While several utilities, including NV Energy and AEP Ohio, announced requests for proposals or plans for solar procurement, “offtakers remained hesitant to sign new [power-purchase agreements] before the tariffs were announced,” the report states. “While no utility has canceled or modified previously announced plans to procure additional utility PV capacity, GTM Research expects some utilities will adjust procurement timelines and delay target commercial operation dates to better leverage tariff stepdowns.”
But while tariffs will weaken utility PV’s economic competitiveness, the prospect of falling prices should allow PPA pricing to remain attractive.

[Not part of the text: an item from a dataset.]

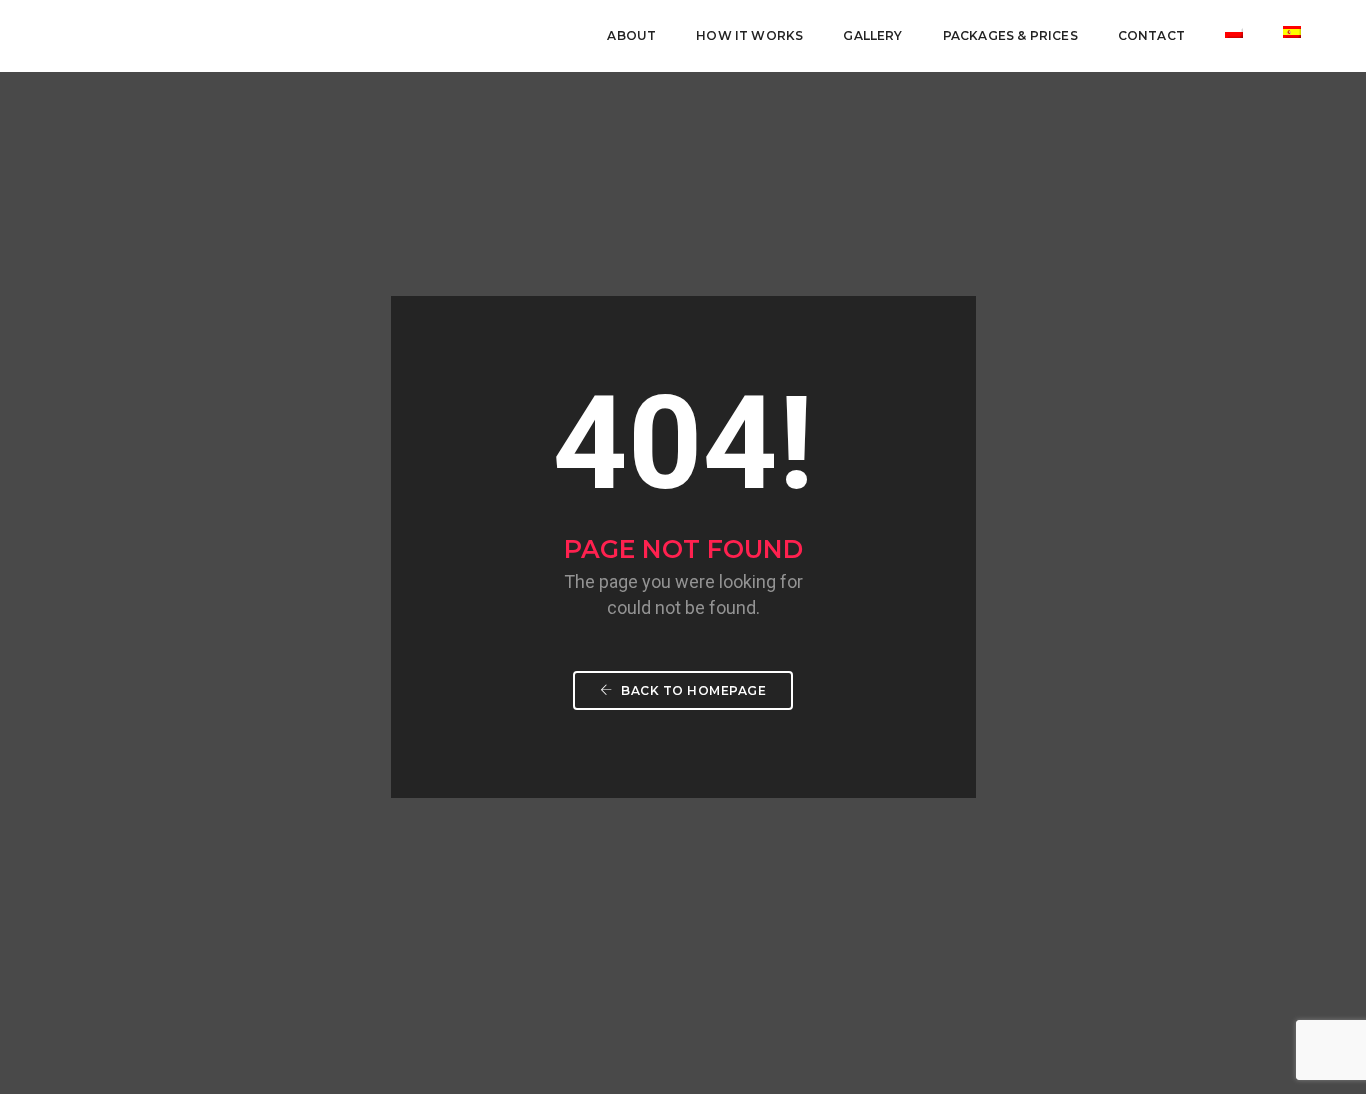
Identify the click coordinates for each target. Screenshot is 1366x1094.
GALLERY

The Public Utility Regulatory Policies Act (PURPA) is another factor that affected the performance of the utility segment in 2017, and one that is heavily influenced by state-level policy. The delay and cancellation of projects under PURPA in markets such as Idaho, Montana and South Carolina played a role is causing the market to shrink.
At the beginning of 2017, PURPA was expected to be the largest driver of utility-scale solar for the year. Ultimately, 1.6 gigawatts of PURPA projects came online in 2017, representing 25 percent of the total annual capacity, although it was still the second-largest driver, behind voluntary procurement.

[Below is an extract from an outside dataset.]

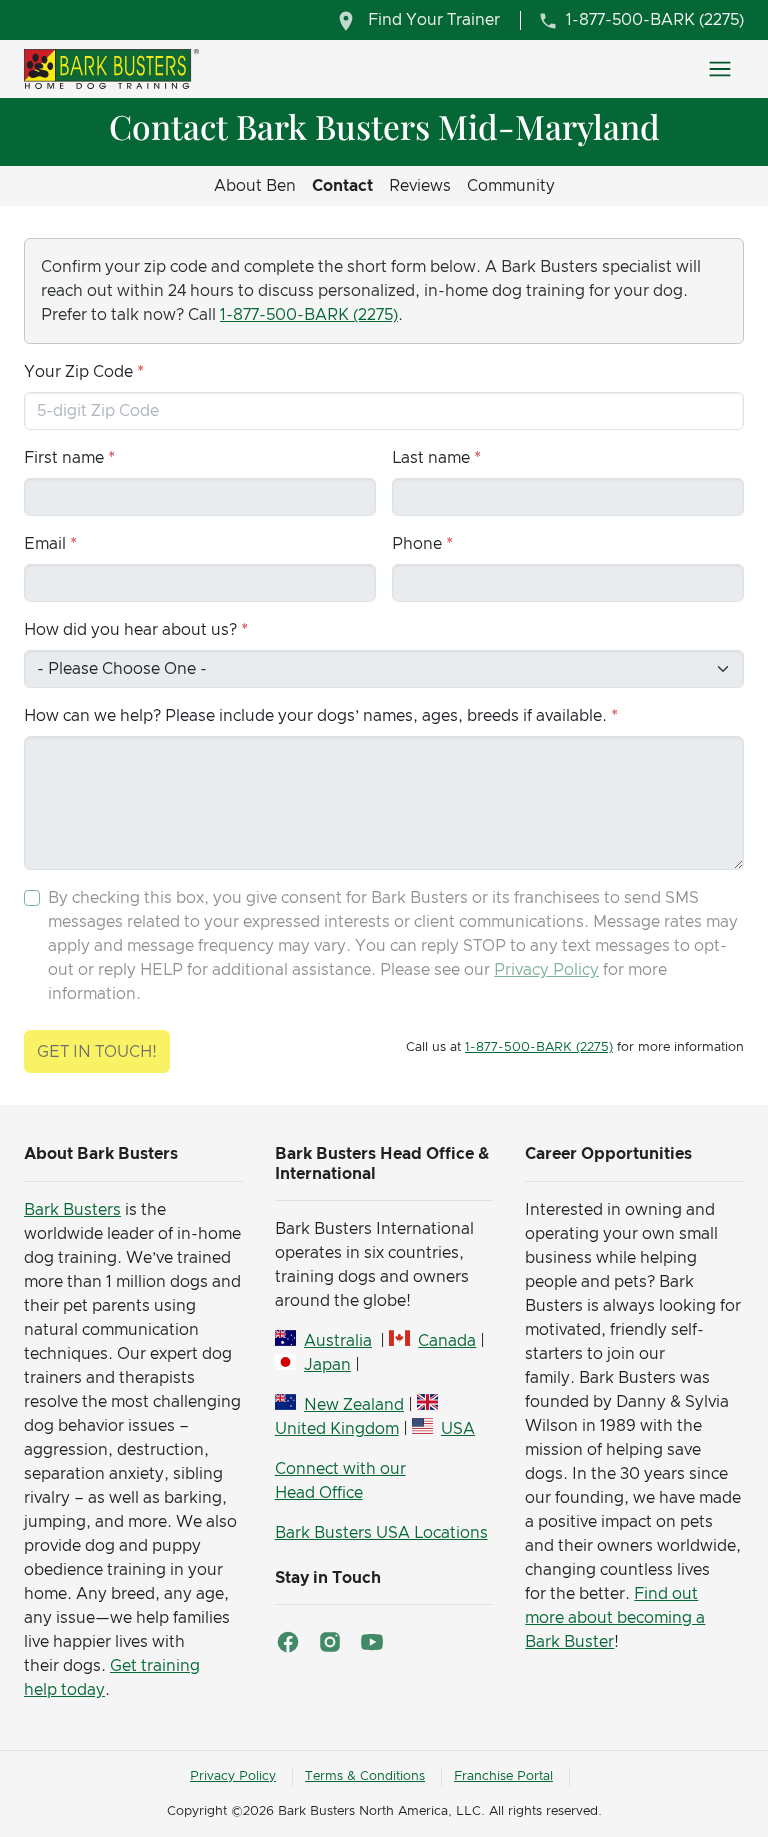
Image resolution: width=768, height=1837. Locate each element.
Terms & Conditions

Going forward, GTM Research projects PURPA will drive less than 15 percent of new procurement, with only two states, Massachusetts and Michigan, seeing more than 200 megawatts of new Qualifying Facility, or QF, development in 2018.

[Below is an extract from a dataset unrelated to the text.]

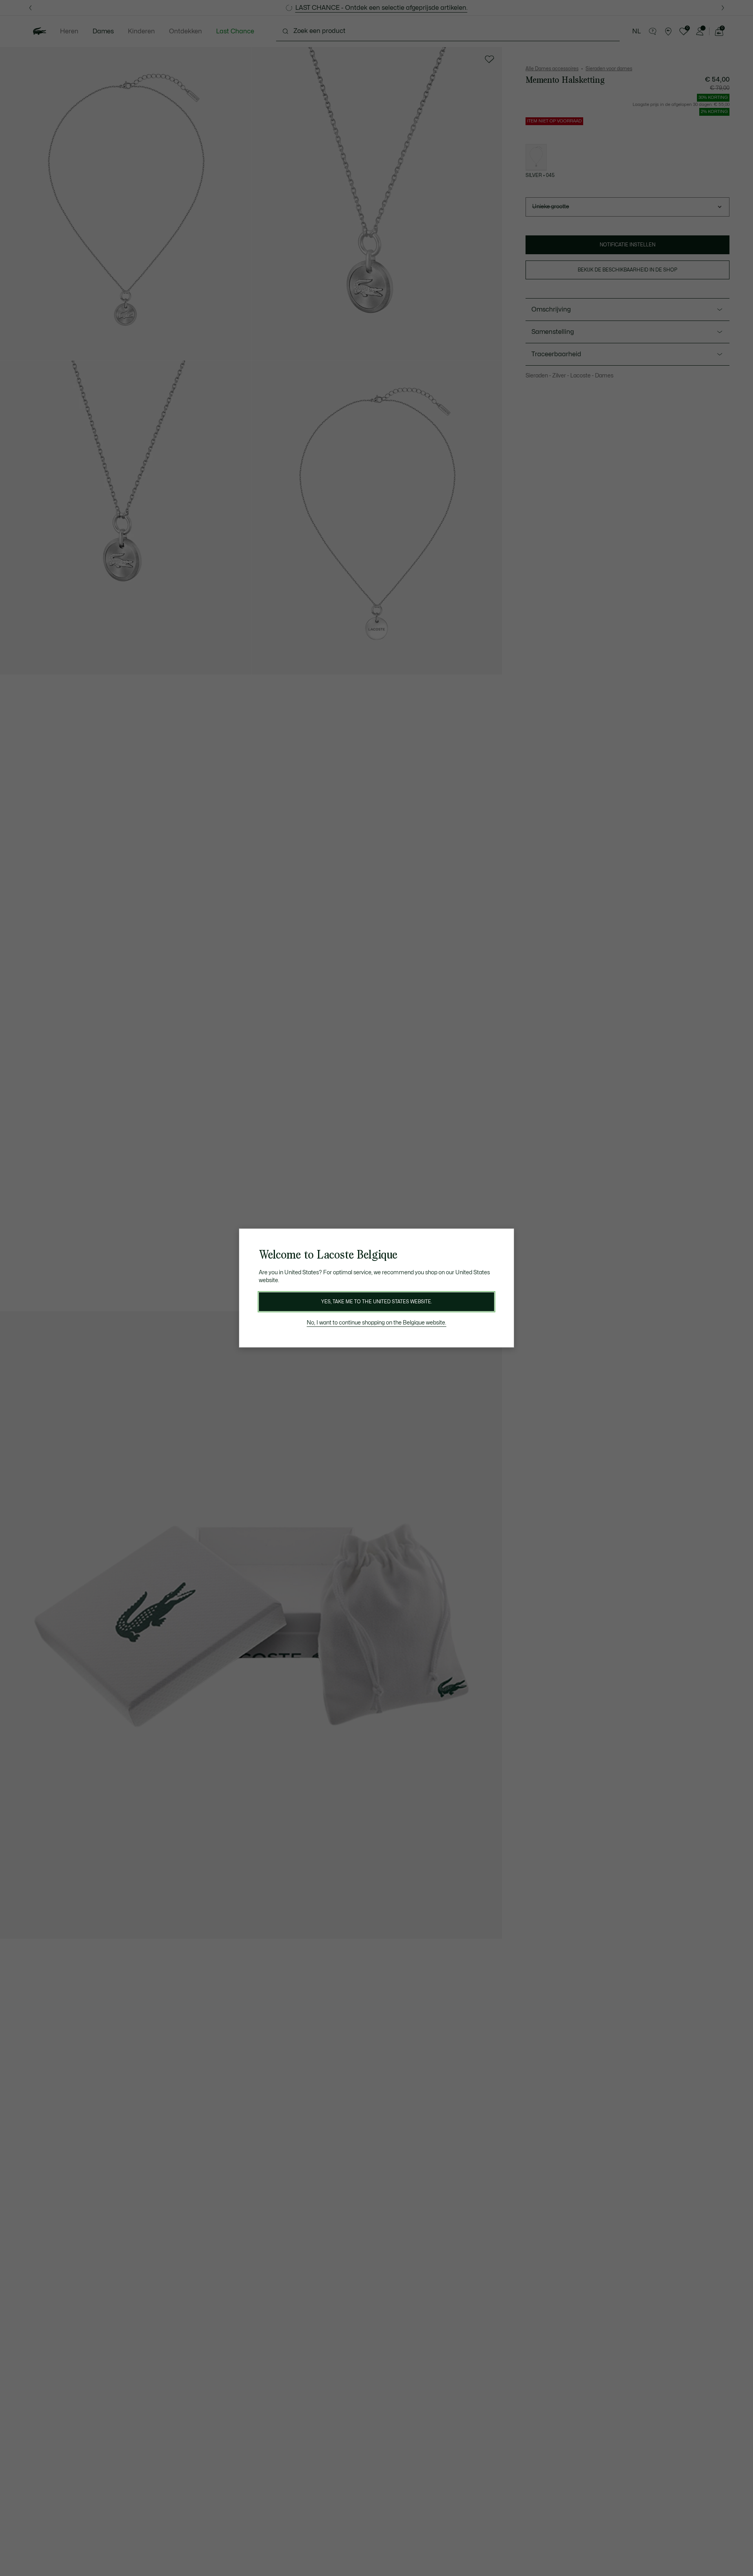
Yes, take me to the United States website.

Through its SMART program, Massachusetts is expected to see roughly 400 megawatts out of a total 1,600 megawatts allocated over several years by QFs. In Michigan, Consumers Energy says that in seven months it has received 296 megawatts of interconnection requests through PURPA, and it has asked the Michigan Public Service Commission to intervene and enable the utility to reject certain contracts.
“This continues the trend of utilities petitioning for reprieve from PURPA at the state level that has been seen in Montana, Utah, Idaho, Oregon and many other states,” the report states.
At the federal level, the PURPA Modernization Act of 2017 (HR 4476) was introduced in the House of Representatives and aims to stem development of additional QF renewables by allowing utilities to challenge the 1-mile rule and reject QF contracts based on having access to wholesale markets. It’s currently unclear how the bill will fare in the Senate.
A few more state highlights
A number of other notable state policy developments were highlighted in the SMI report.
The New Jersey legislature is making an effort to accelerate the state’s renewable portfolio standard and increase the solar carve-out. These provisions were initially included in a comprehensive energy bill (S877), but have since been moved into a new Senate bill (S2314), with a companion bill in the State Assembly (A3723). Neither bill is currently available on the New Jersey state website, however. In addition to increasing the RPS target for solar (to 5.1 percent by 2023 as of the last reading), the legislation would direct regulators to begin establishing a community solar program and would close the state’s current solar renewable energy credit (SREC) trading program in an orderly way. Fixing the SREC program and putting in place the next generation of solar incentives in the Garden State provides a significant upside to GTM’s long-term projections.
South Carolina will soon hit its net metering cap. At the current run-rate, Duke Energy is expected to hit the limit in the second quarter of 2018, while SCE&G may last until 2019. Since the SMI report was released, a bipartisan group of South Carolina lawmakers introduced legislation (House Bill 4421) that would raise the NEM cap and introduce other positive solar reforms.
Rhode Island launched a single, statewide permit application. The move is notable given that complex permitting processes are commonly cited as a significant pain point among U.S. solar installers.